Exercise details -
Return everything from "How could I" down to "Sub-domains like mobile." in the thread on extracting part of a URL, copied word for word.

Exercise passage -
+++

How could I get some part of url?
For example:
http://www.facebook.com/xxxxxxxxxxx
http://www.stackoverflow.com/yyyyyyyyyyyyyyyy
I
$a="http://www.stackoverflow.com/yyyyyyyyyyyyyyyy";
if($a=~/\/\/\w+\.(.*)\// )
{ print $1; }
else
{ print "false"; }
I like the URI answer. The OP requested a regex, so in honor of the request and as a challenge, here is the answer I came up with. To be fair, sometimes it is not easy or feasible to install a CPAN modules. I have worked on some projects that are hardened using a very specific version of Perl and only certain modules are allowed.
Here is my attempt at the regex answer. Note that the www.
is optional. Sub-domains like mobile.
are honored. The search for /
is not greedy therefore a URL with directories on the end will be parsed correctly. I am not dependent on the protocol; it could be http, https, file, sftp
whatever. The output is captured in $1
.
^.*://(?:[wW]{3}\.)?([^:/]*).*$
Sample input:
http://WWW.facebook.com:80/
http://facebook.com/xxxxxxxxxxx/aaaaa
http://www.stackoverflow.com/yyyyyyyyyyyyyyyy/aaaaaaa
https://mobile.yahoo.com/yyyyyyyyyyyyyyyy/aaaaaaa
http://www.theregister.co.uk/
Sample output:
facebook.com
facebook.com
stackoverflow.com
mobile.yahoo.com
theregister.co.uk
EDIT: Thanks @ikegami for the extra challenge. :) Now it supports WWW
in any mixed case and a port number like :80
.
Just some simple regex stuff.
$facebook = "www.facebook.com/xxxxxxxxxxx";
$facebook =~ s/www\.(.*\.com).*/$1/; # get what is between www. and .com
print $facebook;
Returns
facebook.com
You may also want to make this work for .net
, .org
, etc. Something like:
s/www\.(.*\.(?:net|org|com)).*/$1/;
I found a way:
my @urls = qw( http://www.facebook.com http://www.sadas.com/ );
for my $url (@urls) {
$url =~ s/^https?:(?:www\.)?//ig;
$url =~ s{/.*}{};
print "$url\n";
}
This Might be helpful...
^https?:\/\/www\.([\da-zA-Z\.-]+)

+++

Data excerpt -
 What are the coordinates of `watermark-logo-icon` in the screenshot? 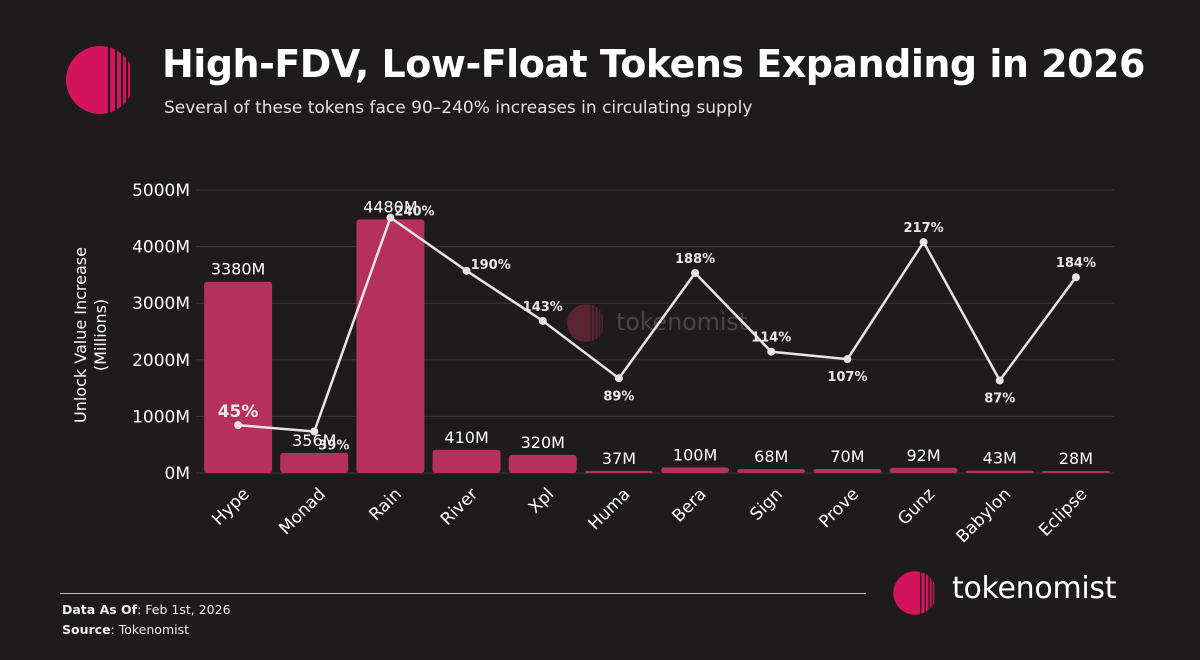 It's located at (585, 323).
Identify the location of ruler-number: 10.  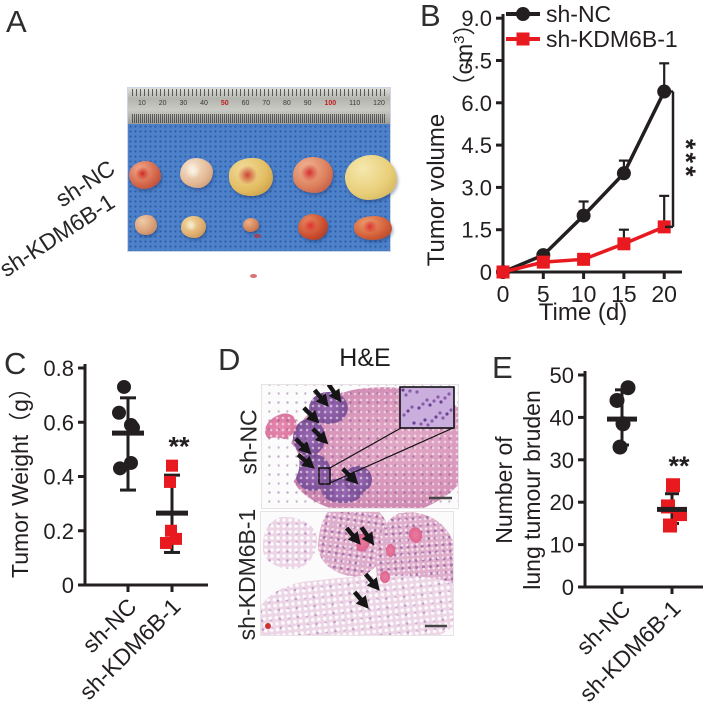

+++

Task solution -
How could I get some part of url?
For example:
http://www.facebook.com/xxxxxxxxxxx
http://www.stackoverflow.com/yyyyyyyyyyyyyyyy
I
$a="http://www.stackoverflow.com/yyyyyyyyyyyyyyyy";
if($a=~/\/\/\w+\.(.*)\// )
{ print $1; }
else
{ print "false"; }
I like the URI answer. The OP requested a regex, so in honor of the request and as a challenge, here is the answer I came up with. To be fair, sometimes it is not easy or feasible to install a CPAN modules. I have worked on some projects that are hardened using a very specific version of Perl and only certain modules are allowed.
Here is my attempt at the regex answer. Note that the www.
is optional. Sub-domains like mobile.